*Exercise materials:*
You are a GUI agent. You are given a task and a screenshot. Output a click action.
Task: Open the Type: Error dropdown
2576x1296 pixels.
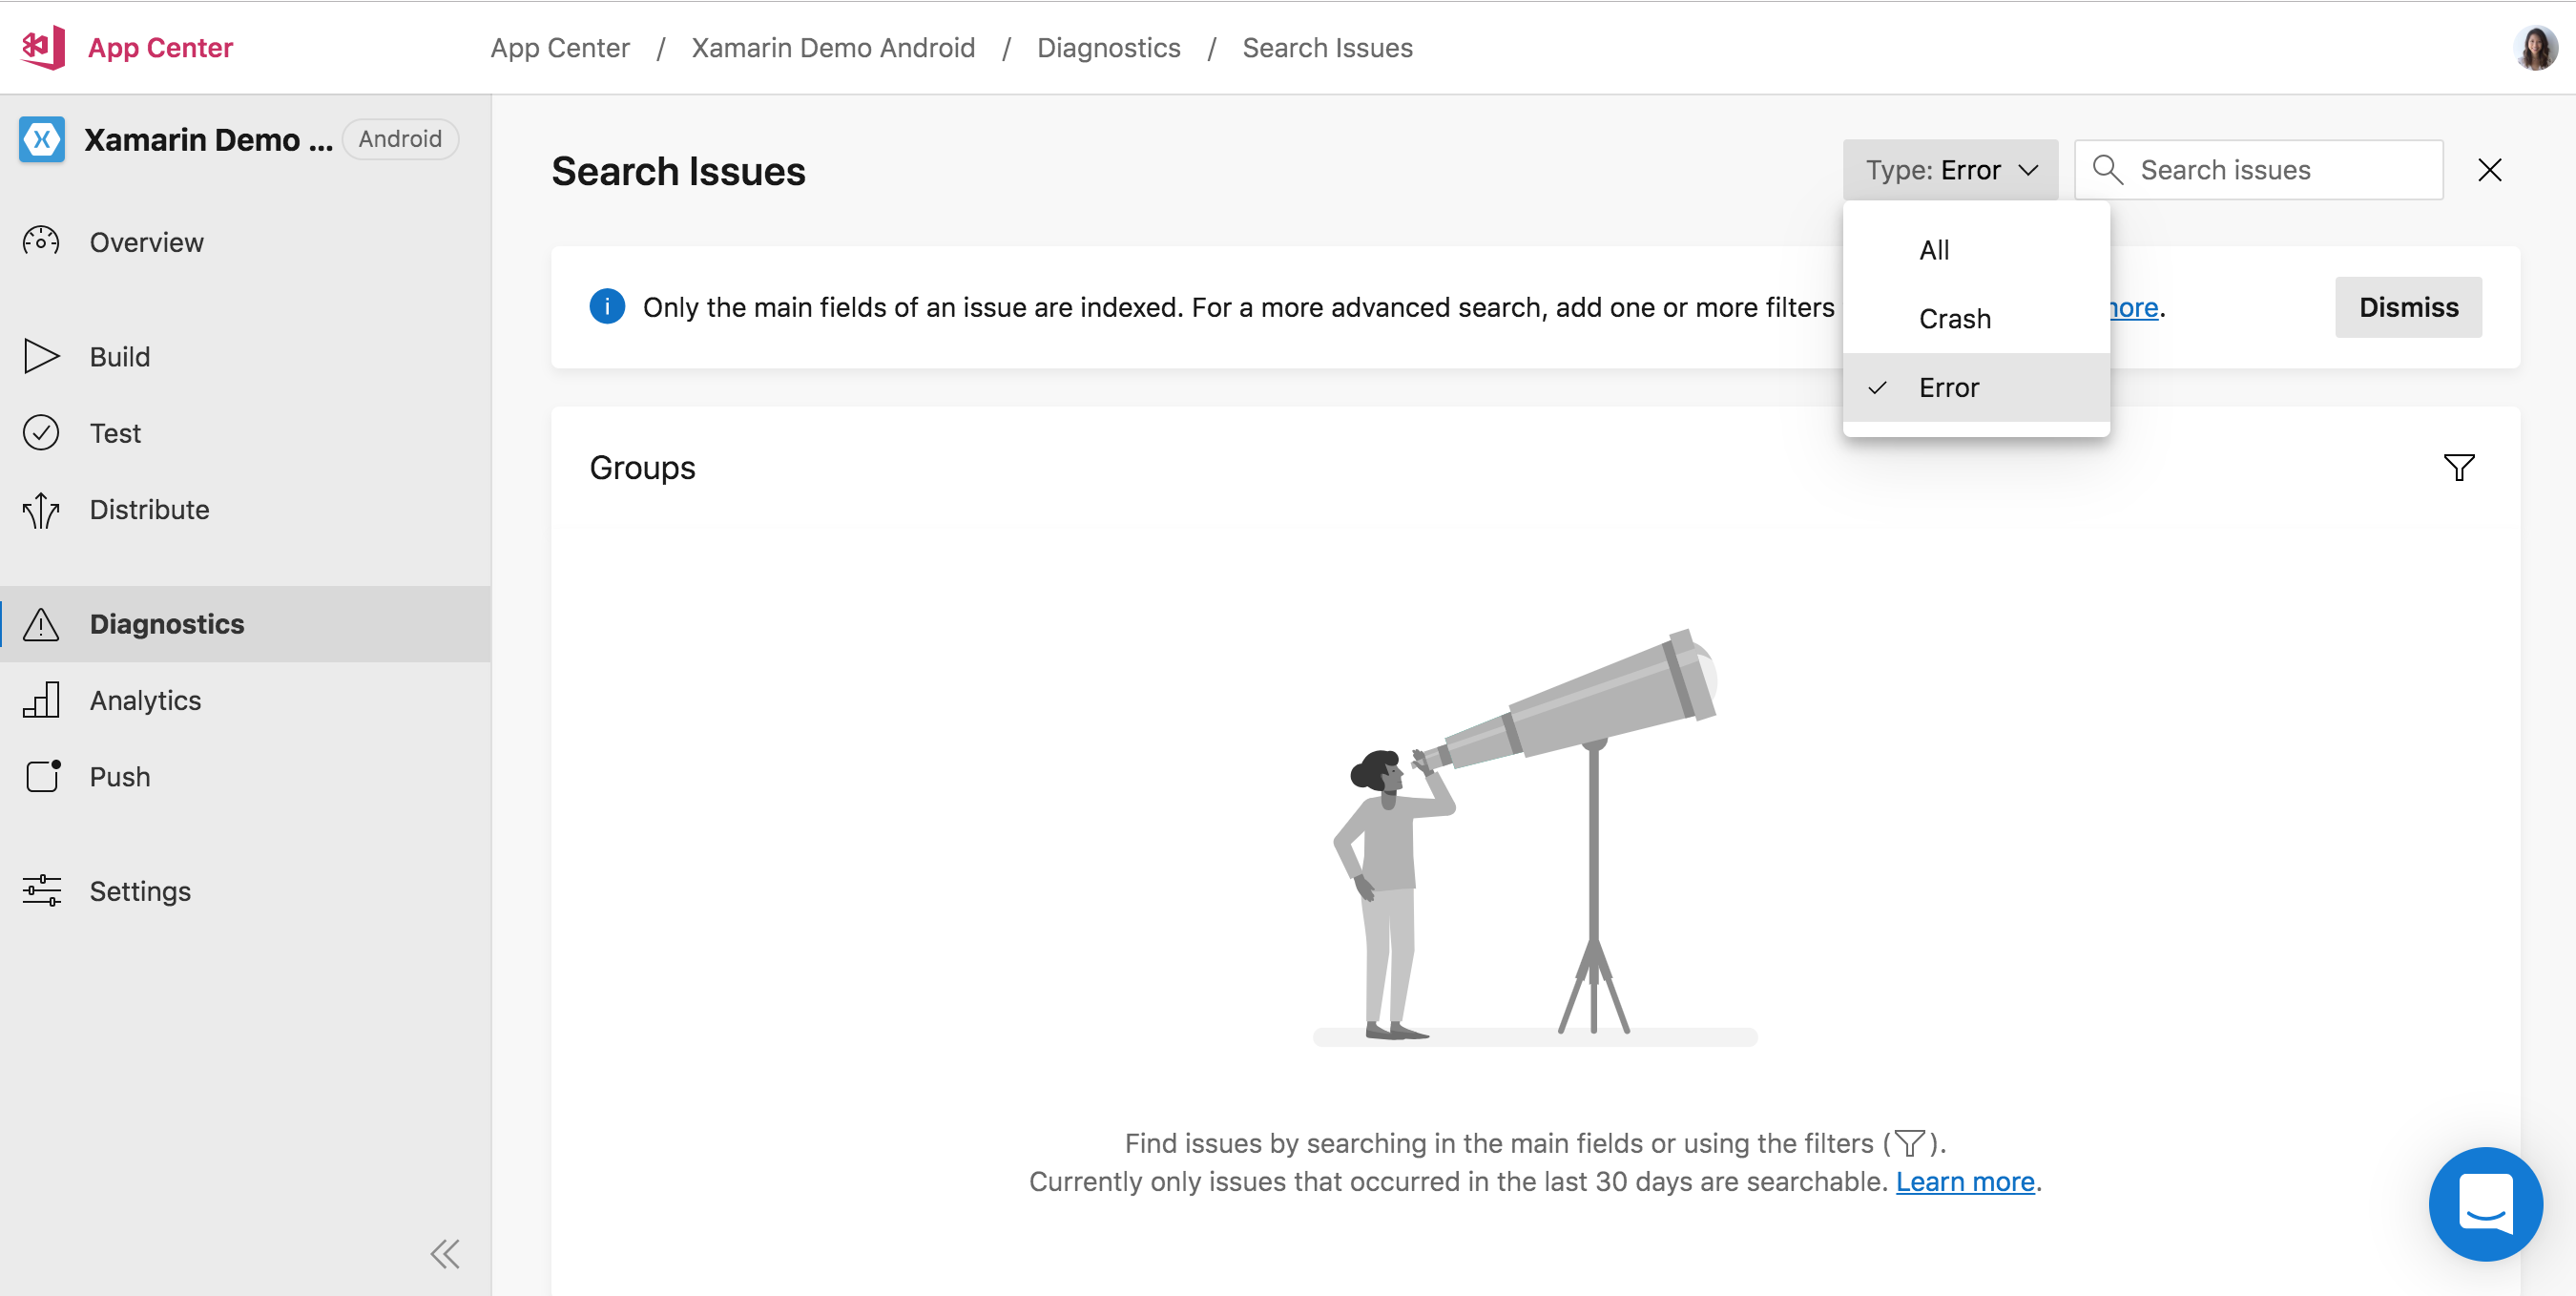pyautogui.click(x=1950, y=169)
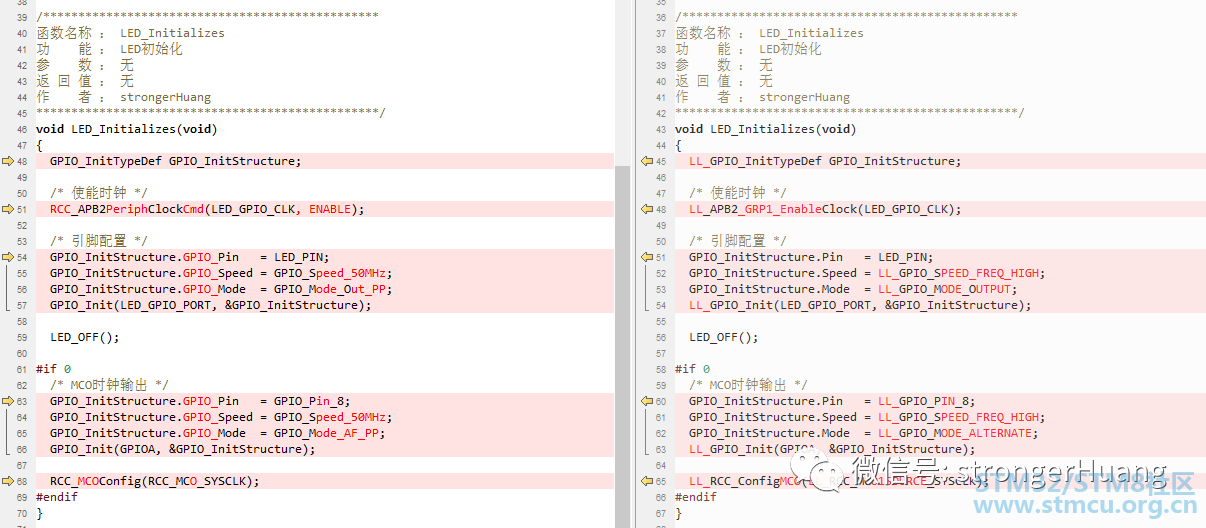This screenshot has height=528, width=1206.
Task: Click copy-to-right arrow at left line 54
Action: pos(9,257)
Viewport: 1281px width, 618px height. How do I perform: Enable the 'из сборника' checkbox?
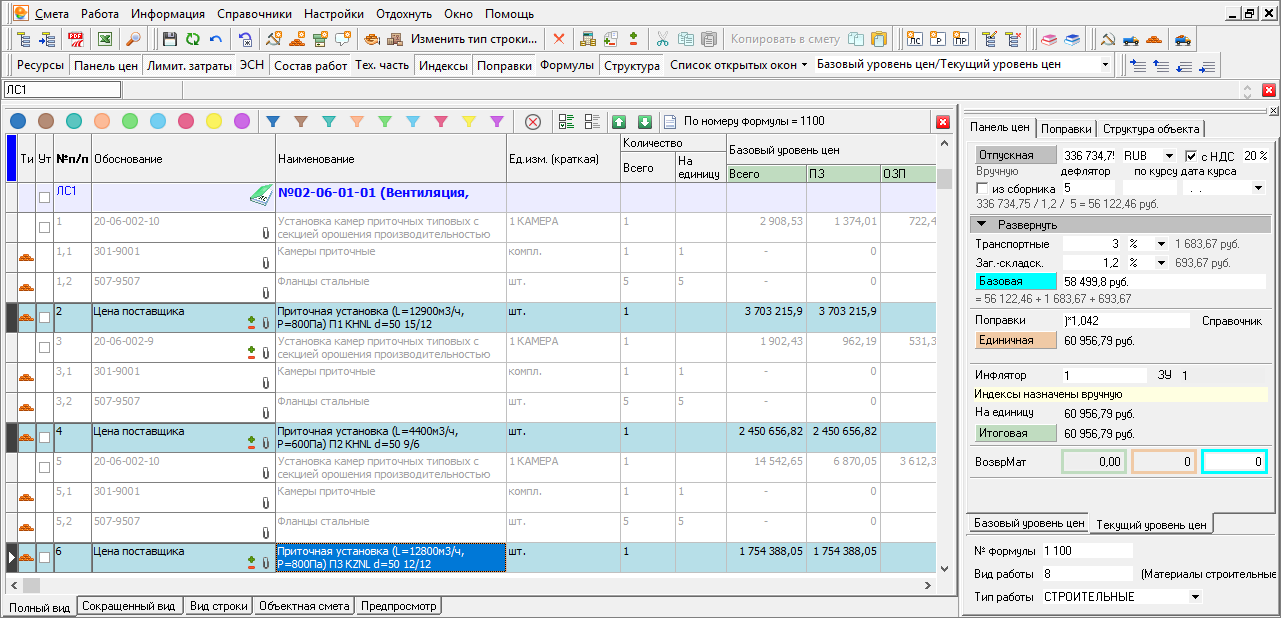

*Exercise aim:*
Reproduce the entries above word for word, leaving out the pictures.

*Completed task:*
You are a GUI agent. You are given a task and a screenshot. Output a click action.
Task: Open the Type: Error dropdown
2576x1296 pixels.
pyautogui.click(x=1950, y=169)
This screenshot has height=528, width=1206.
Task: Click copy-to-right arrow at left line 54
Action: pos(9,257)
Viewport: 1281px width, 618px height. How do I perform: Enable the 'из сборника' checkbox?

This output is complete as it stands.